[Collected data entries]
::::::

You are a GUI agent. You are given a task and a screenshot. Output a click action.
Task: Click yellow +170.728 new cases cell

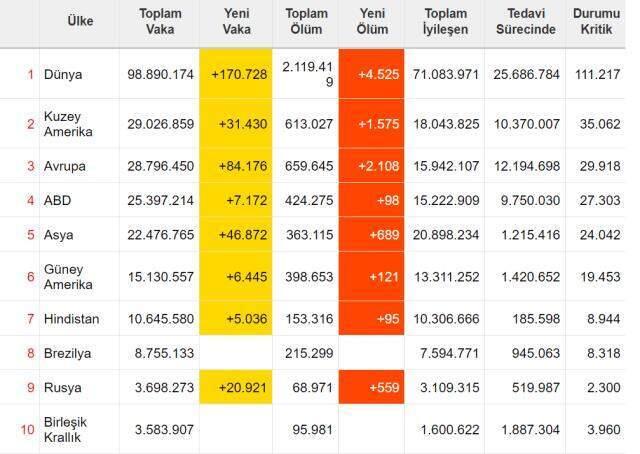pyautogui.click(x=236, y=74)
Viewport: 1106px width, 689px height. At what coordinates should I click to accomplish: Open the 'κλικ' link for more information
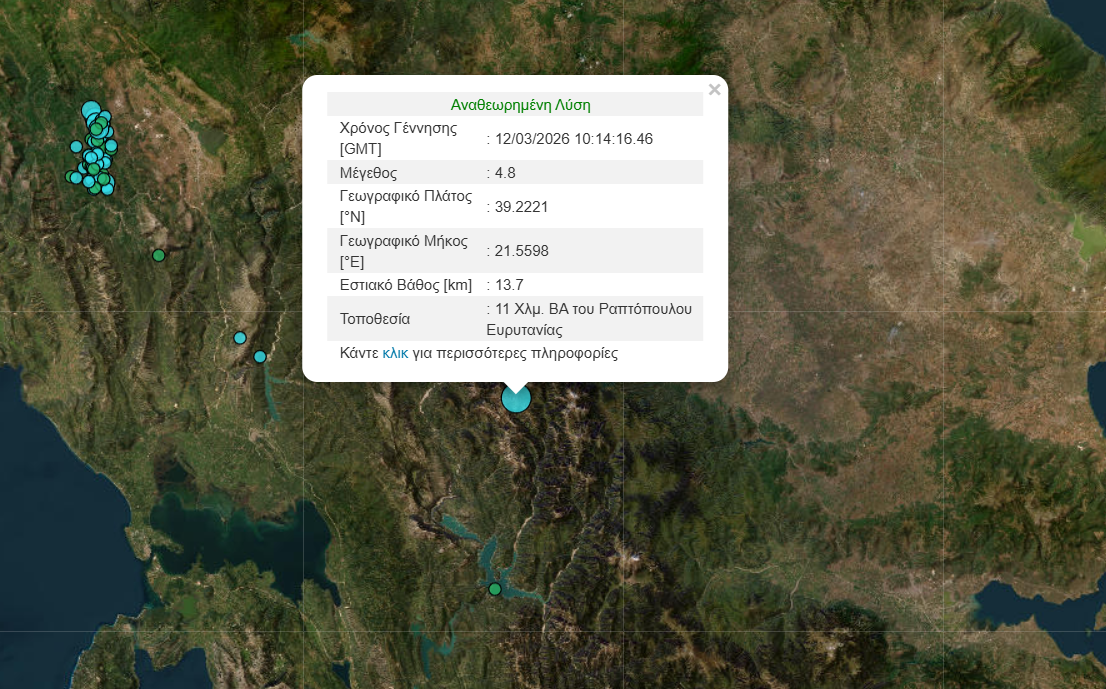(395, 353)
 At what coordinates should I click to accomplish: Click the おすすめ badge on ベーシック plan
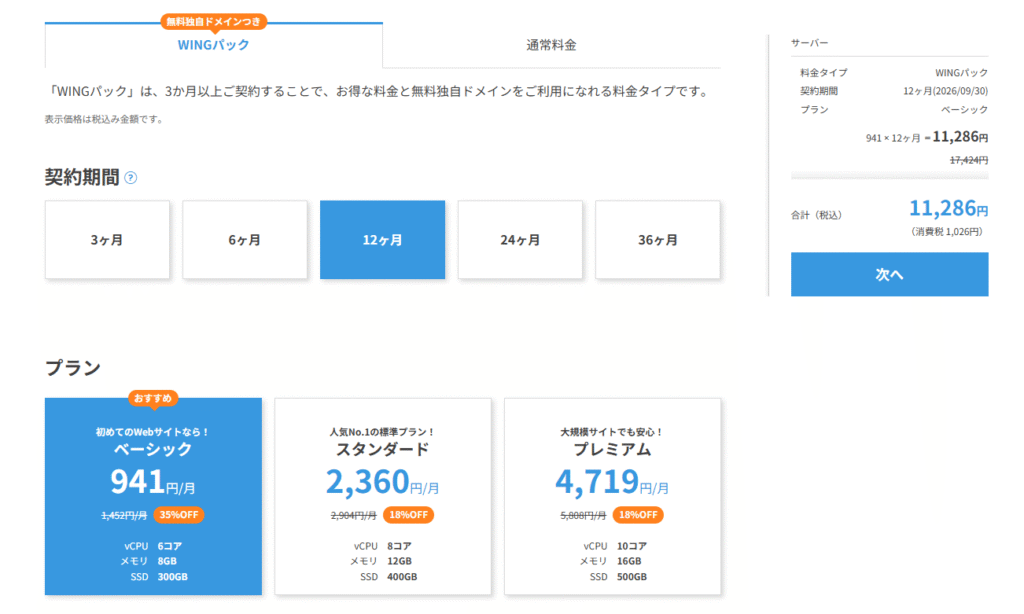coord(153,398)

::::::

Task requirements => Line by line, print the records above exactly, skipping each picture.

Response =>
You are a GUI agent. You are given a task and a screenshot. Output a click action.
Task: Click yellow +170.728 new cases cell

pyautogui.click(x=236, y=74)
Viewport: 1106px width, 689px height. At what coordinates should I click to accomplish: Open the 'κλικ' link for more information
(395, 353)
 At what coordinates should I click to accomplish: Click the おすすめ badge on ベーシック plan
coord(153,398)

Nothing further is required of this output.